Fast niemand will Brad Pitt sehen. Seltsam. Er konnte Nazijäger, Bergsteiger, ein griechischer Krieger oder gar der Tod sein, der sich in eine Irdische verliebt – die Deutschen pilgerten ins Kino. In Pitts neuesten Film verloren sich in drei Wochen gerade einmal 40.000 Zuschauer. Und das, obwohl Moneyball – Die Kunst zu gewinnen in den USA von Kritikern gelobt und von Zuschauern eifrig geschaut wurde. Am Sonntag könnte der Film gleich sechs Oscars bekommen.

Die Deutschen müssen ein anderes Problem mit Moneyball haben. Es geht um Baseball. Und um Zahlen. Mit Baseball, diesem uramerikanischen Keulensport, diesen Kaugummi kauenden Typen, konnte man hierzulande noch nie etwas anfangen. Spätestens beim Regelwerk kapituliert ein Gros der Sportinteressierten. Auch Zahlen, Statistiken, Daten werden bei uns im Sport immer noch eher als Beiwerk gesehen.

Sieg der Zahlenfresser

Dabei sollte sich jeder Fußballfan, Fußballspieler, Fußballtrainer diesen Film anschauen. Er erzählt die Geschichte vom Sieg der Zahlenfresser, die nicht einmal einen Ball fangen können, über alte Haudegen, die ihr Leben mit dem Baseballcap auf dem Kopf verbracht haben. Er erzählt die Geschichte einer Sportrevolution. Und das Beste: Die Geschichte ist wahr.

Sie spielt in Oakland, dessen heimisches Baseballteam, die Athletics, lange zwar beliebt, aber stets klamm war. Ihr Manager, gespielt von Brad Pitt, beißt vor Frust täglich in die vereinseigenen Keulen, weil er mit den großen reichen Klubs der Liga nicht mithalten kann. Er sucht neue Wege und findet einen dicken, schüchternen Computernerd, der ein neues Analyseverfahren ausgetüftelt hat.
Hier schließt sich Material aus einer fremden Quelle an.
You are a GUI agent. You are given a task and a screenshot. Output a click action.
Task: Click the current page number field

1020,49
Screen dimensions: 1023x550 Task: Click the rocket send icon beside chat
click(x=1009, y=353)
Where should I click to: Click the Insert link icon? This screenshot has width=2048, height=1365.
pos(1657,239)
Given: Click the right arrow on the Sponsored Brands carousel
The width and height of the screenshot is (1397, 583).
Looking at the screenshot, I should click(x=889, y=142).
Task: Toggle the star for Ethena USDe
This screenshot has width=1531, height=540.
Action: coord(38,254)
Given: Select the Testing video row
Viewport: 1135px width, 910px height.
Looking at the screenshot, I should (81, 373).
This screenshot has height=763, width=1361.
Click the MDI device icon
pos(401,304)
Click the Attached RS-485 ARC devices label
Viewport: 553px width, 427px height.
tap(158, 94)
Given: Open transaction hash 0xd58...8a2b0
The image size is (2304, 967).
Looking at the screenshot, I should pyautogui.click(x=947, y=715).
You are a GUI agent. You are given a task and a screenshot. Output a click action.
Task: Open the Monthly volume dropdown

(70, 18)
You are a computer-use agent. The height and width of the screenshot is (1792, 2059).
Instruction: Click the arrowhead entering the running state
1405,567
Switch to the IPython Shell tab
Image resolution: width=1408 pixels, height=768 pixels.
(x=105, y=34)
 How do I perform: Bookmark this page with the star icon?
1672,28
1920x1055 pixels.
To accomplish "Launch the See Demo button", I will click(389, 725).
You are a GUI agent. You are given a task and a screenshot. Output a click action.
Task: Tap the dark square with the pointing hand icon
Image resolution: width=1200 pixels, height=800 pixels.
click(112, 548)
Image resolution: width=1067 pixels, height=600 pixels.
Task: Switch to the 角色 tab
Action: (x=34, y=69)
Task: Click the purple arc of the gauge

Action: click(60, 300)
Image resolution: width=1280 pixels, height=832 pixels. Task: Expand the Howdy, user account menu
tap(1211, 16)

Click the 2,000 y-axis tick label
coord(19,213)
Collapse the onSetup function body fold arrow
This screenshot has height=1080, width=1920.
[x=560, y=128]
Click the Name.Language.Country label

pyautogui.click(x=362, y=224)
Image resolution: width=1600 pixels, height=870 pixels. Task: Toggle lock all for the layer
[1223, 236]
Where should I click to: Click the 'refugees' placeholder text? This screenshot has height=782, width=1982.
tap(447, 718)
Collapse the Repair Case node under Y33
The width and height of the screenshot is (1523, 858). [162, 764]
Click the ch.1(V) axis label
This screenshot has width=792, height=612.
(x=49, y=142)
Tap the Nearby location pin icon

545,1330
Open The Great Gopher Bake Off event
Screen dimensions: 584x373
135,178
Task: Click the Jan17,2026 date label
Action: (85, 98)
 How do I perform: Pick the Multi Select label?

Damit, sagt der Nerd, könne er Siege garantieren. Und zwar zum kleinen Preis.

Der Manager ist skeptisch, kauft aber die Spieler, die der Nerd im Datendickicht des Sports aufgestöbert hat. Spieler, die von anderen Mannschaften übersehen wurden: Alte, Watschelnde und Spieler, die nicht einmal ordentlich werfen können. Die Baseballwelt spottet. Doch die Verschmähten haben alle eine besondere Fähigkeit, in Summe entsteht ein Siegerteam. Zwar konnte Oakland in dieser Zeit nie die Meisterschaft gewinnen, dennoch spielten sie mehr als ein halbes Jahrzehnt auf einem unmöglich scheinenden hohen Niveau. 2002 stellten sie einen neuen Baseball-Rekord auf, als sie es schafften, 20 Spiele hintereinander zu gewinnen. Weil sie der Wissenschaft vertrauten.

Anders als im Film beschäftigte der echte Manager der Athletics keinen verklemmten Digitalnerd, sondern ein ganzes Team von Statistikern. Sein Ansatz basierte auf den Erkenntnissen von Bill James. James war ein etwas eigenbrötlerischer Zahlenfreak, der als Nachtwächter in einer Konservenfabrik arbeitete und daher viel Zeit hatte, den Baseball in seine numerischen Einzelteile zu zerlegen. James glaubte, Siege errechnen zu können.